## TASK REQUIREMENTS
Quote every line of the data below as it stands, omitting pictures.

◇ ◇ ◇

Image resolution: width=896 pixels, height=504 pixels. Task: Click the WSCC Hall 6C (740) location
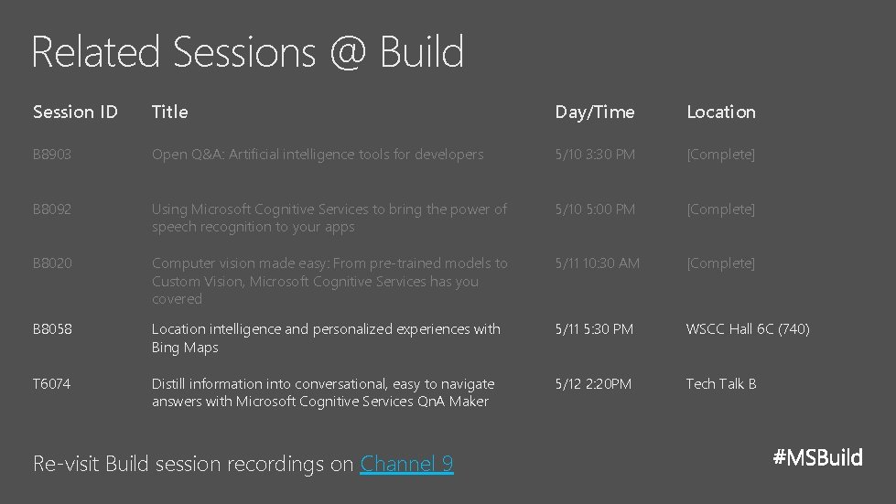pos(747,329)
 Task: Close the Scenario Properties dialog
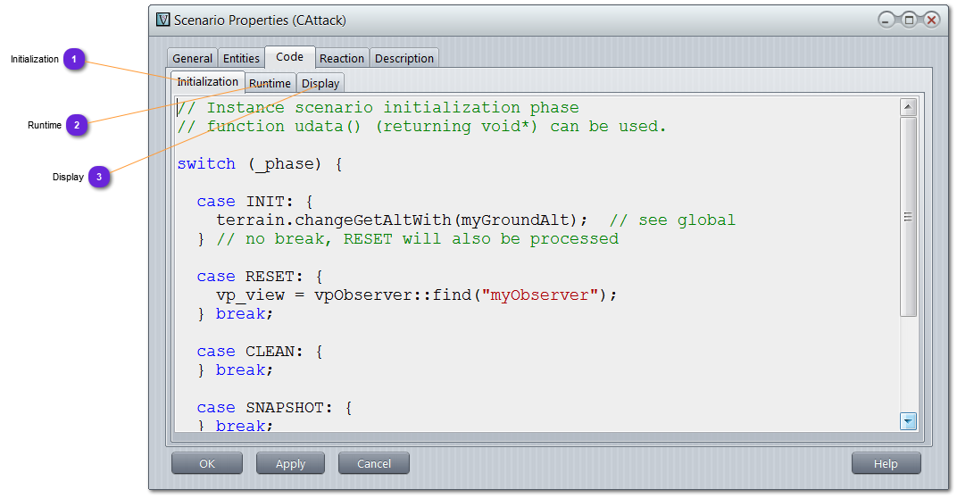931,20
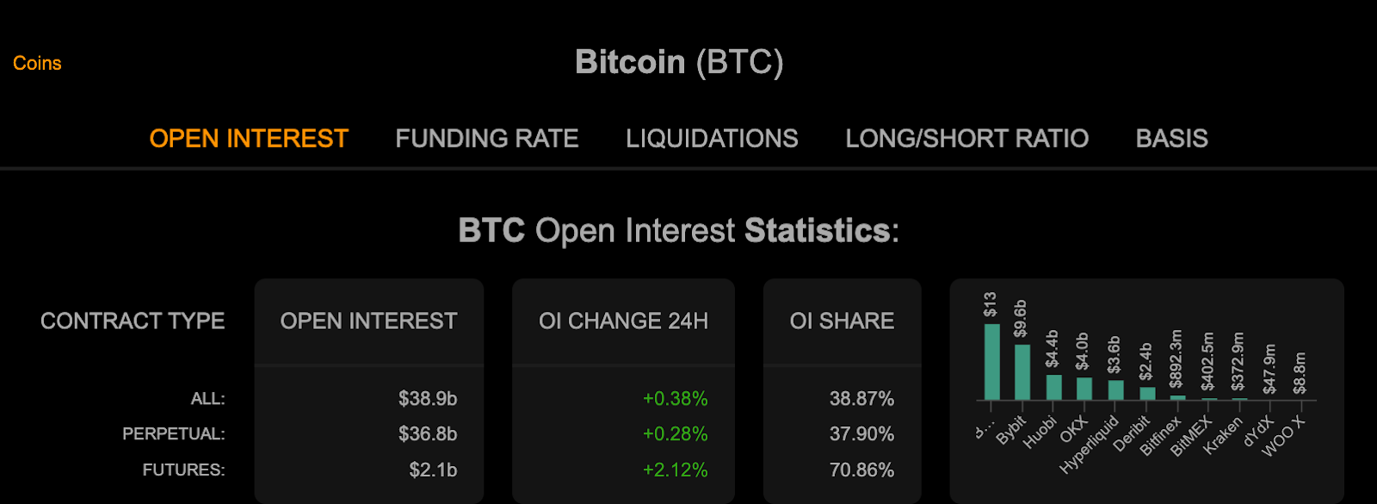Click the Hyperliquid $3.6b chart bar

1115,390
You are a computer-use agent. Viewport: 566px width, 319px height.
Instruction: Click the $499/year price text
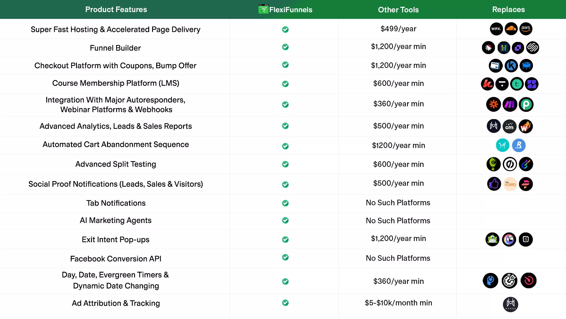tap(398, 29)
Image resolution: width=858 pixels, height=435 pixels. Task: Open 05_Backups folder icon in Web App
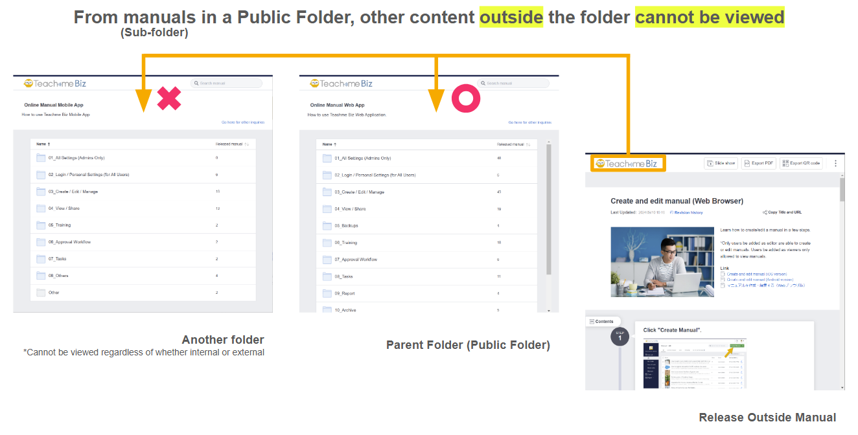tap(327, 226)
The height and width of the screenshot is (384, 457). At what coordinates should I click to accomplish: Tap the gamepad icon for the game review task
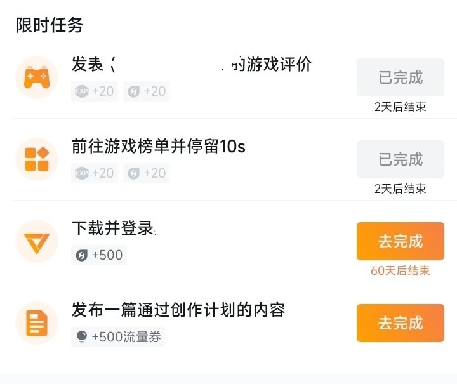pyautogui.click(x=37, y=77)
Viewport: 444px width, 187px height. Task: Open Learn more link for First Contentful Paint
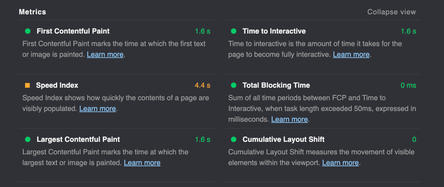[x=105, y=55]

◇ ◇ ◇

## ANSWER SECTION
Image resolution: width=896 pixels, height=504 pixels. Task: Click the WSCC Hall 6C (740) location
pos(747,329)
 Task: Close the Scenario Properties dialog
931,20
Click the Hyperliquid $3.6b chart bar

1115,390
You are a computer-use agent. Viewport: 566px width, 319px height.
Instruction: Click the $499/year price text
tap(398, 29)
Image resolution: width=858 pixels, height=435 pixels. Task: Open 05_Backups folder icon in Web App
tap(327, 226)
The height and width of the screenshot is (384, 457). At what coordinates should I click to accomplish: Tap the gamepad icon for the game review task
pyautogui.click(x=37, y=77)
Viewport: 444px width, 187px height. Task: Open Learn more link for First Contentful Paint
[x=105, y=55]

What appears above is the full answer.